Problem statement
Copy the records below with each "pixels" swapped for "px" and everything else unchanged. Leave the pictures out.

[BEGIN]

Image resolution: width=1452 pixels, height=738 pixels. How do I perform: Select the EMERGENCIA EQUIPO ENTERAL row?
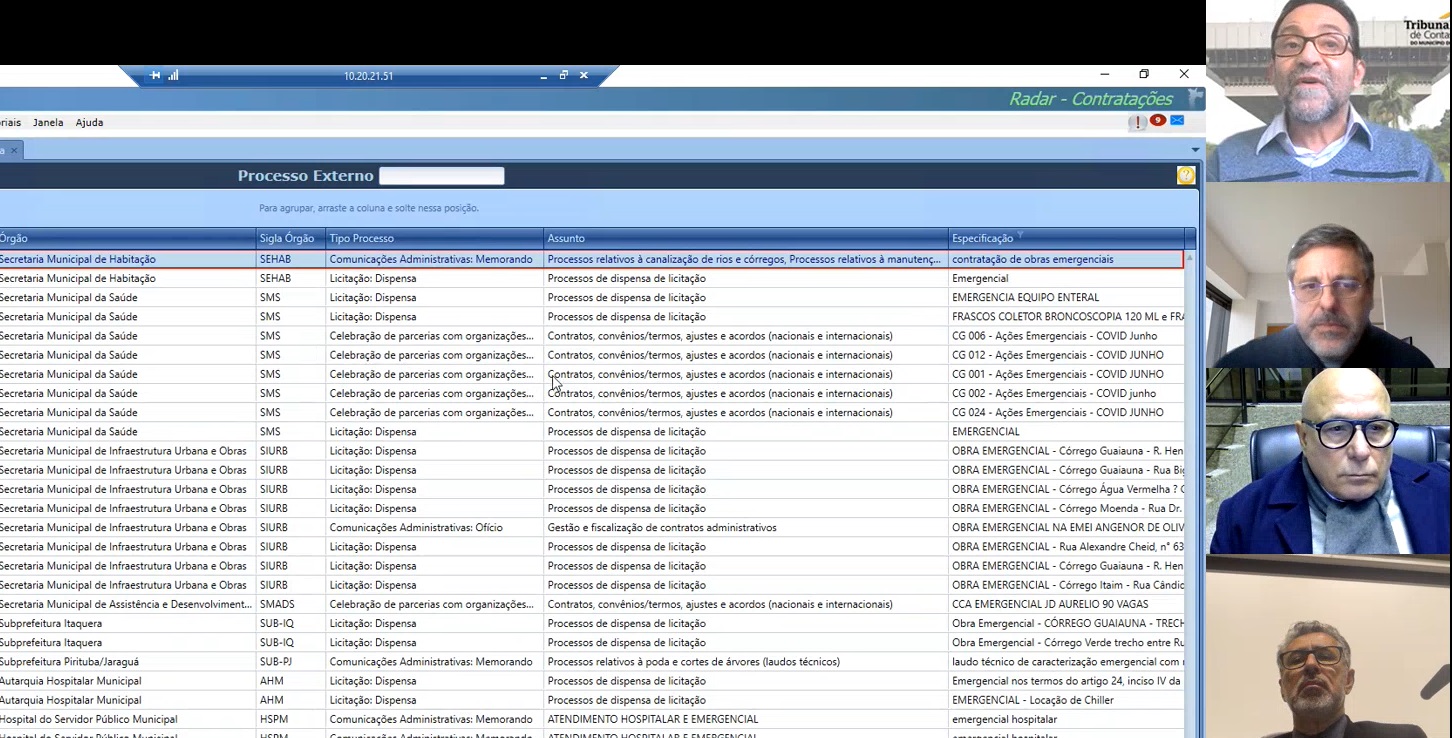[1025, 298]
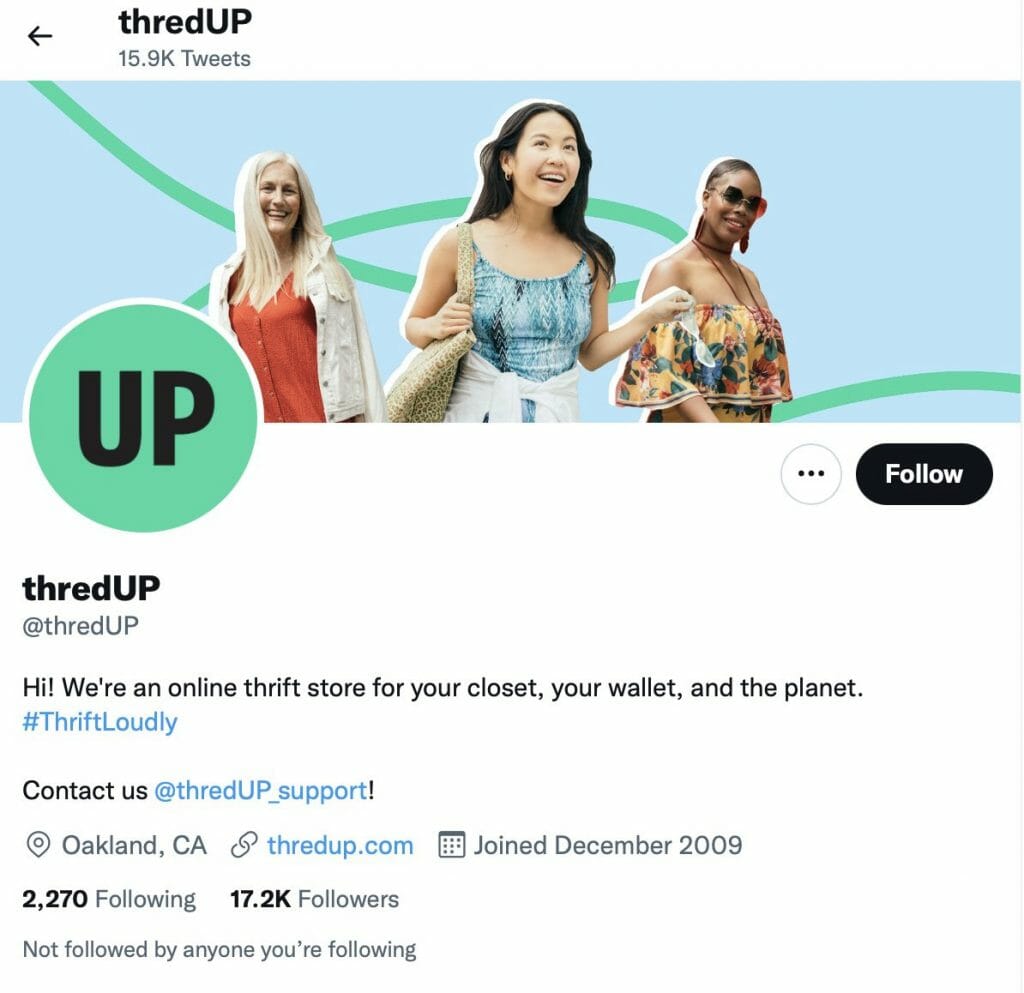Click the link chain icon
The height and width of the screenshot is (993, 1024).
click(x=244, y=845)
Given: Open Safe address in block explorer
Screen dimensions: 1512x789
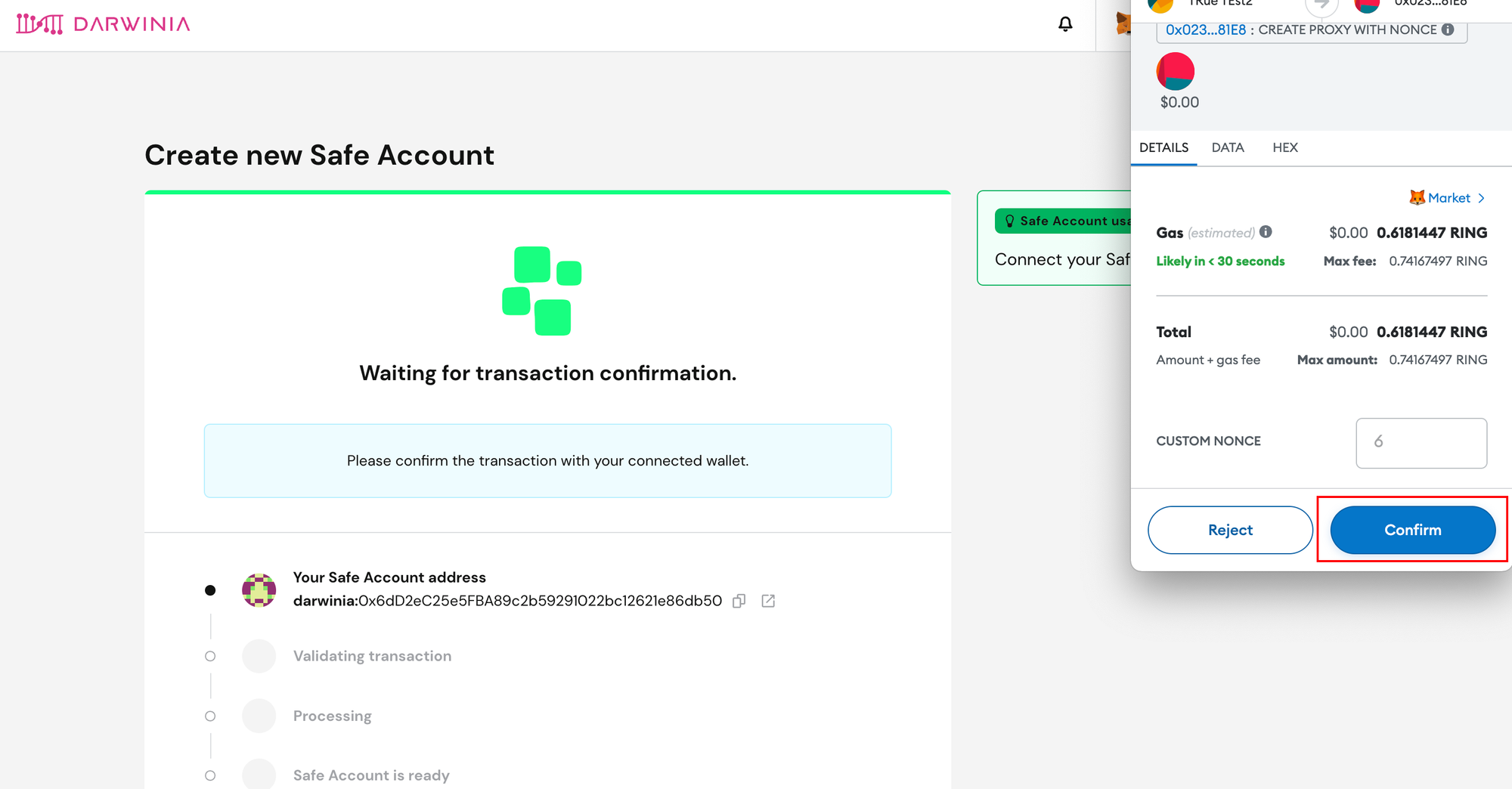Looking at the screenshot, I should coord(768,601).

[END]

Answer for this exercise
Image resolution: width=1452 px, height=738 px. How do I perform: Select the EMERGENCIA EQUIPO ENTERAL row?
[1025, 298]
Click the link chain icon
The height and width of the screenshot is (993, 1024).
click(x=244, y=845)
Given: Open Safe address in block explorer
Screen dimensions: 1512x789
Looking at the screenshot, I should coord(768,601).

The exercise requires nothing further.